[Soal Latihan]
1 > Sebutkan semua provinsi yang tercatat paling banyak mengalami penambahan kasus positif dalam tulisan tentang Korona di Aceh di bawah, beserta jumlah kasusnya masing-masing.
2 > Tentukan apakah pernyataan (a), (b), dan (c) berikut sesuai dengan tulisan tentang Korona di Aceh di bawah. Jawab ya atau tidak, lalu kutip kata-kata penentunya dari tulisan itu. (a) Aceh menempati urutan keempat dari 34 provinsi dalam penemuan kasus positif. (b) Penambahan kasus positif di DKI Jakarta melebihi 2 persen dari kasus yang sudah ada. (c) Pemerintah provinsi telah menggeser anggaran lebih dari 2 triliun.
3 > Tulis ulang paragraf yang diawali "Kita dapat menerjemahkan bermacam kalimat" dalam tulisan tentang Korona di Aceh di bawah sebagai daftar singkat tanpa menghilangkan fakta pokoknya.

[Kutipan Pilihan]
------------------------------------
Oleh: Alja Yusnadi
Runner Up itu juara dua atau pemenang kedua. Biasa digunakan dalam Bahasa olahraga. Kali ini, Aceh meraih runner up, tapi bukan dalam bidang olahraga, semisal sepakbola, bola voli, Badminton.
Bukan, bukan itu. Aceh meraih runner up dari sisi penambahan kasus positif Korona. “Prestasi” itu diraih pada hari Senin (10/8).
Berdasarkan data yang dirilis Covid19.go.id, seluruh Indonesia terjadi penambahan angka positif sebanyak 1.687 orang, totalnya mencapai 127.083 orang positif.
Penambahan 1.687 kasus itu yang paling banyak terjadi di DKI Jakarta: 435 kasus, Jawa Timur: 296 kasus, Sumatera Utara: 129 kasus, Aceh: 96 kasus, dan Sulawesi Selatan: 77 kasus.
Kita dapat menerjemahkan bermacam kalimat dari sebuah data. Dalam hal ini, salah satu kalimat yang dapat kita baca adalah: Aceh menjadi provinsi keempat terbanyak penemuan kasus positif dari 34 Provinsi. Aceh peringkat kedua se sumatera. Aceh satu-satunya provinsi yang non-kota besar masuk lima besar, dan seterusnya.
Justru, jika dilihat dari persentase kasus positif yang sudah ada, penambahan di Aceh merupakan angka tertinggi, hampir 15 persen. Sementara DKI Jakarta sebagai Provinsi teratas kasus positif penambahannya tidak sampai 2 persen.
Segala kemungkinan bisa terjadi terhadap data tersebut. Bisa saja, penambahan 15 persen merupakan puncak dari penyebaran. Atau sebaliknya, menjadi penanda bahwa kondisi Aceh sedang tidak baik-baik saja.
Secara keseluruhan, Aceh untuk sementara berada di urutan ke 12 penemuan kasus positif.
Jika kita melihat penyebaran di Kabupaten/Kota di Aceh, saya cenderung pada asumsi yang kedua: Aceh sedang tidak baik-baik saja.
Kejadian penutupan beberapa fasilitas kesehatan adalah tanda. Transmisi lokal sedang terjadi. Transmisi lokal sangat berbahaya, ditambahlagi karena belakangan sudah ada yang positif tanpa gejala.
Membiarkan tanpa kebijakan samasekali bukan langkah bijak dari pemerintah daerah. Pemerintah provinsi sudah melakukan pergeseran anggaran lebih dari 2 triliun, ditambah lagi dengan anggaran Kabupaten/Kota.
Pertanyaannya, kenapa semangat refocusing itu tidak dapat menekan angka penyebaran? Entah ada hubungan atau tidak, penambahan kasus positif justru setelah refocusing anggaran dilakukan.
Asumsi yang mendekati kebenaran itu adalah: Kebijakan refocusing tidak berkorelasi dengan penekanan angka penyebaran.
------------------------------------
[Data Terlampir]
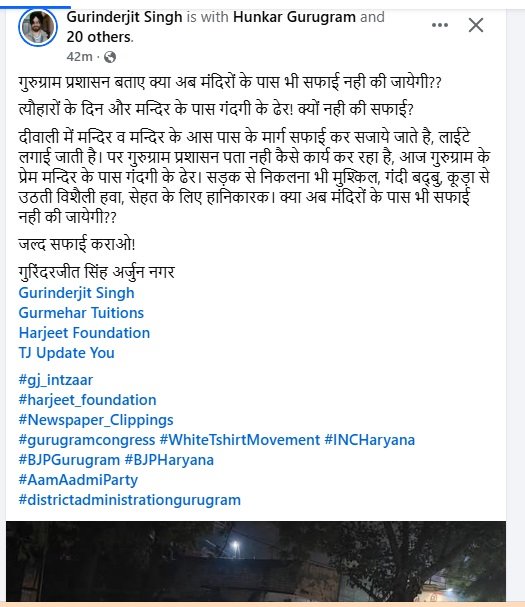Browse the #Newspaper_Clippings hashtag
The height and width of the screenshot is (607, 525).
96,420
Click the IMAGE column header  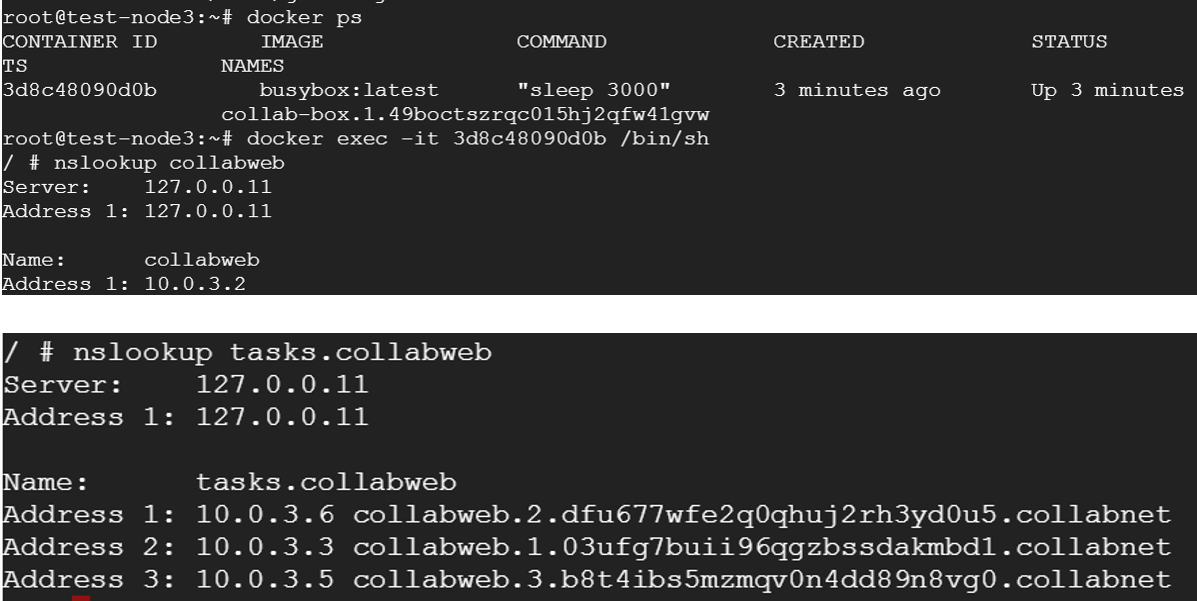pos(292,41)
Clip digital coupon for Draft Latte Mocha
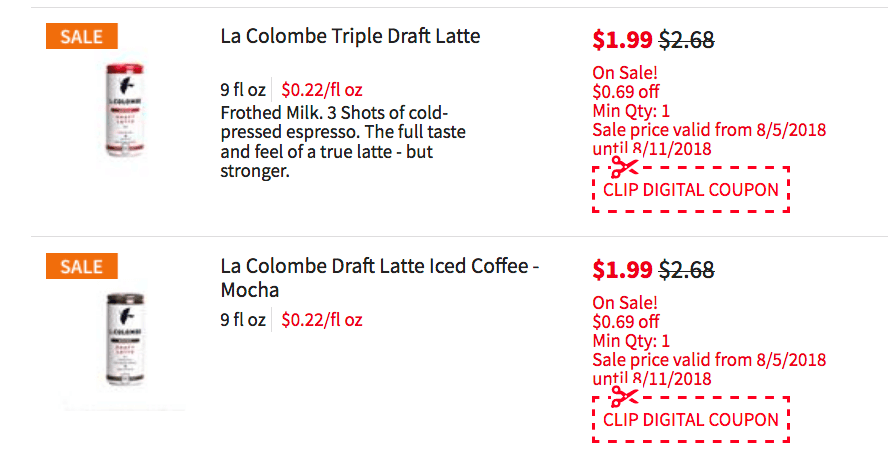 tap(691, 420)
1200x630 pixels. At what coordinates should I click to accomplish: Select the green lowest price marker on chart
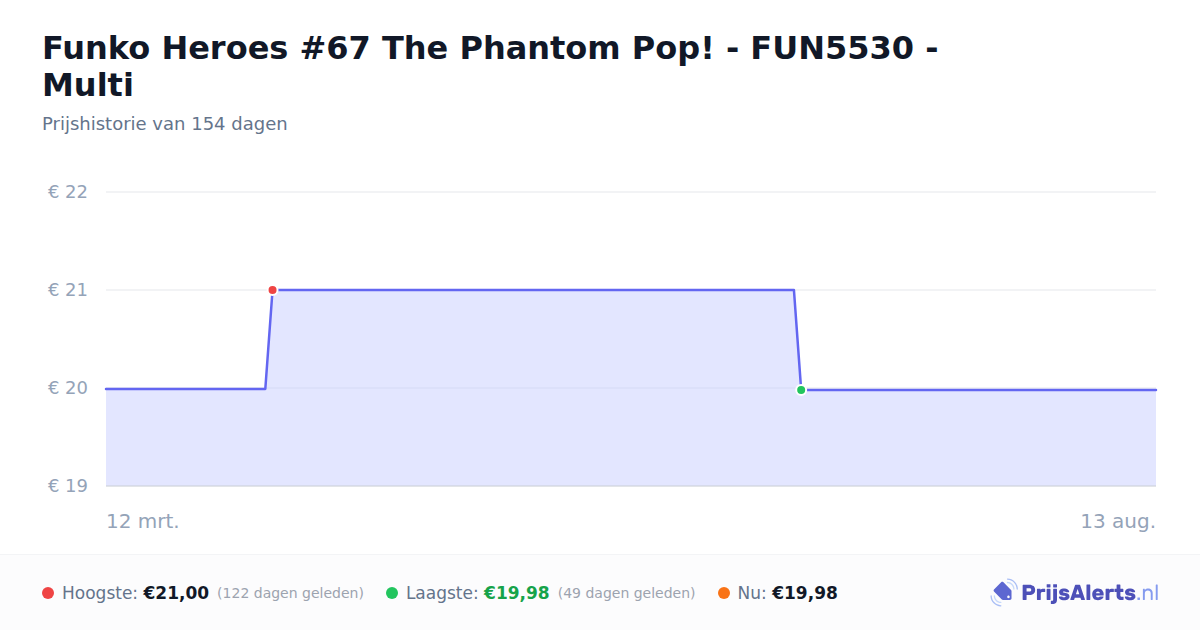click(x=801, y=390)
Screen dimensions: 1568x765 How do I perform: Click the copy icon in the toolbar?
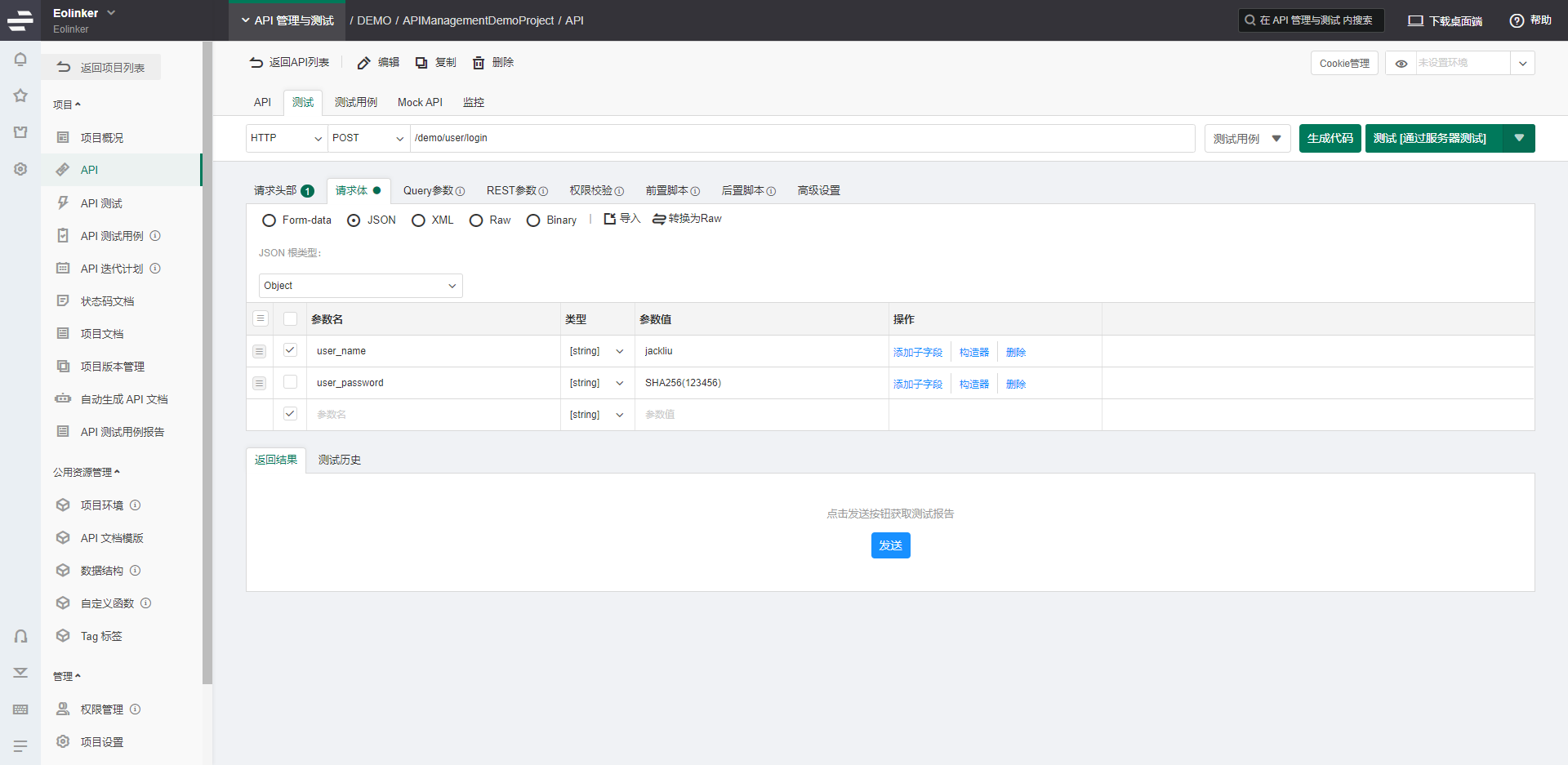click(421, 63)
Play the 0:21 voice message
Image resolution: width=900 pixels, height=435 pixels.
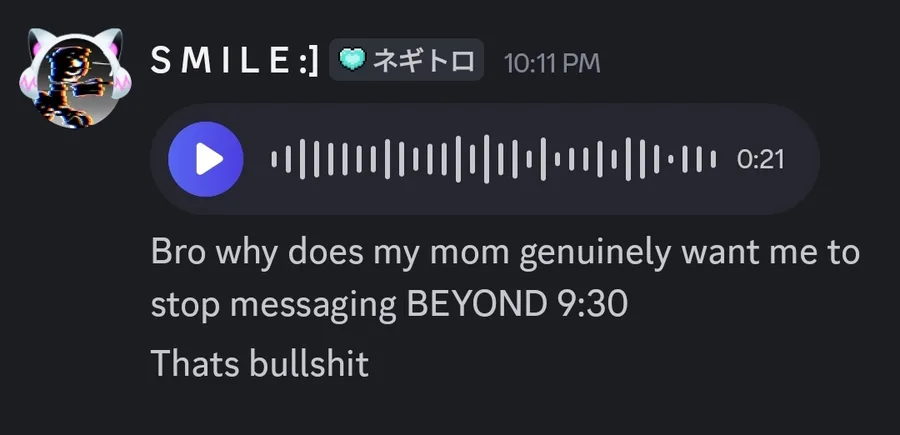[x=206, y=159]

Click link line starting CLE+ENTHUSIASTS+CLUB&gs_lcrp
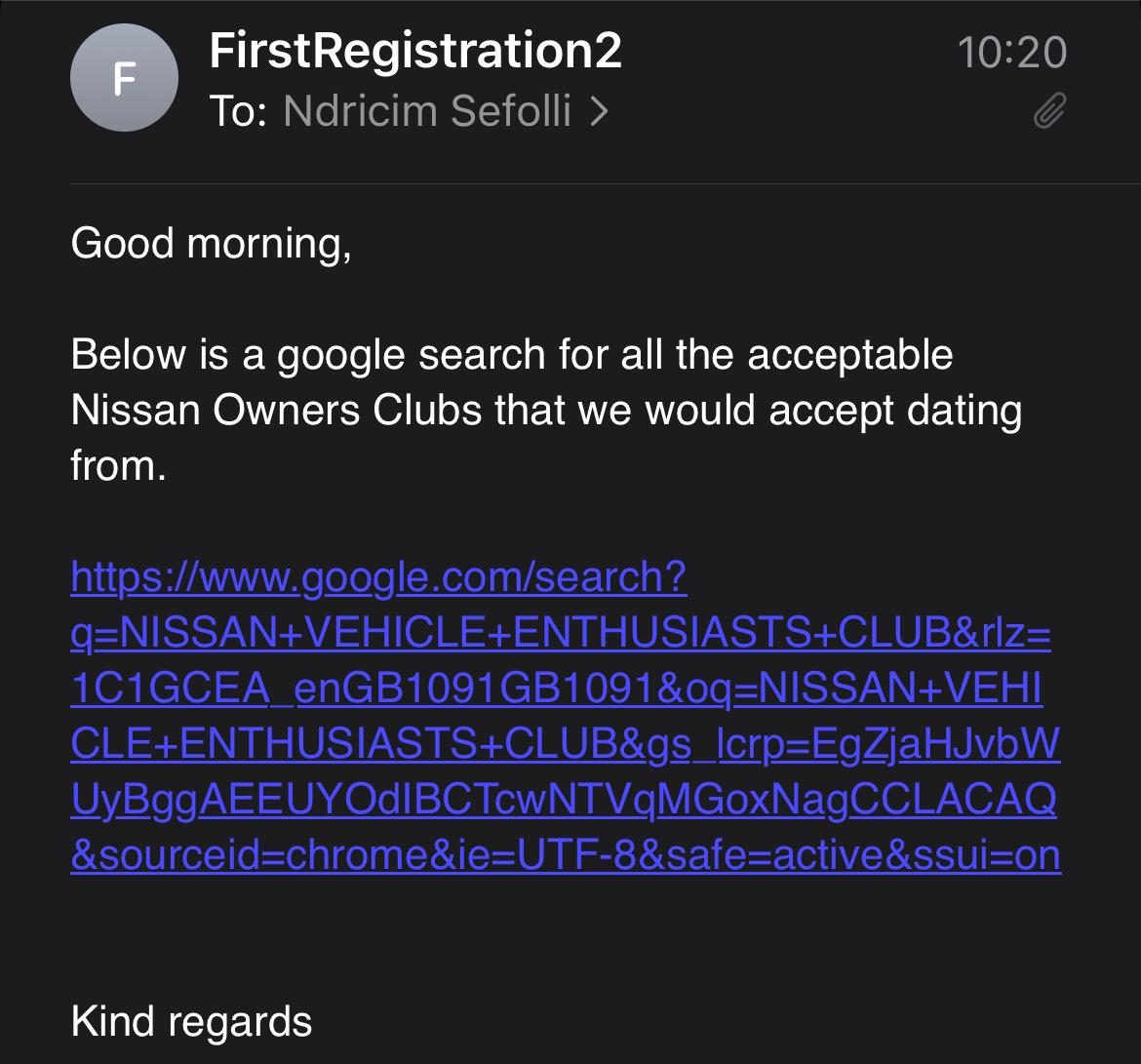click(565, 745)
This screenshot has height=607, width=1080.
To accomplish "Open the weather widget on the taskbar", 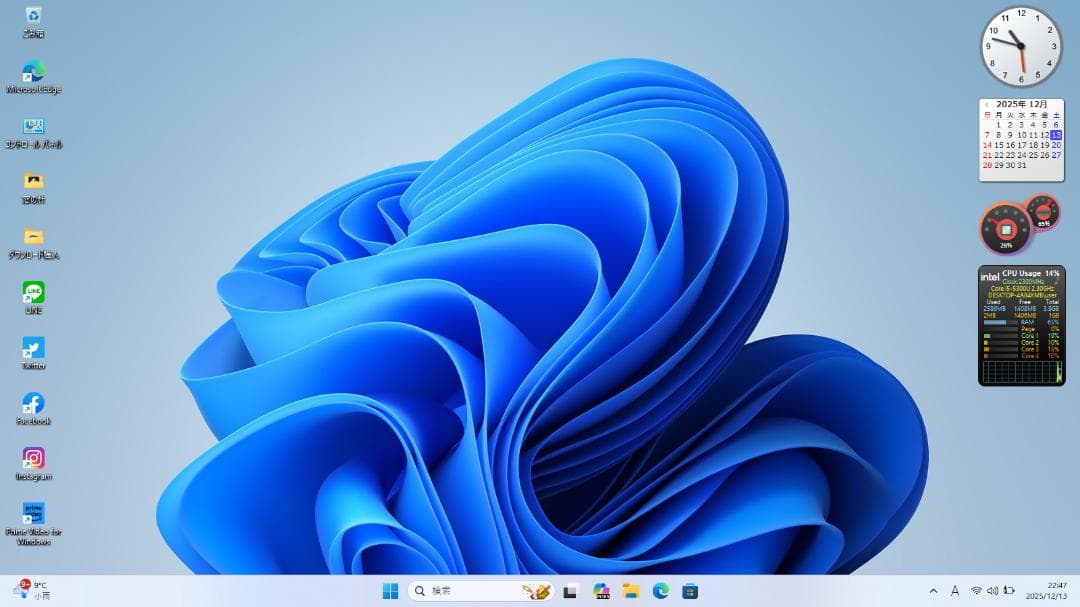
------------------------------------
[Jawaban Latihan]
1 > DKI Jakarta: 435 kasus, Jawa Timur: 296 kasus, Sumatera Utara: 129 kasus, Aceh: 96 kasus, dan Sulawesi Selatan: 77 kasus.

2 >
(a) Ya: "Aceh menjadi provinsi keempat terbanyak penemuan kasus positif dari 34 Provinsi."
(b) Tidak: "DKI Jakarta sebagai Provinsi teratas kasus positif penambahannya tidak sampai 2 persen."
(c) Ya: "Pemerintah provinsi sudah melakukan pergeseran anggaran lebih dari 2 triliun"

3 >
- Satu data dapat dibaca menjadi bermacam kalimat.
- Aceh menjadi provinsi keempat terbanyak penemuan kasus positif dari 34 provinsi.
- Aceh berada di peringkat kedua se-Sumatera.
- Aceh satu-satunya provinsi non-kota besar yang masuk lima besar.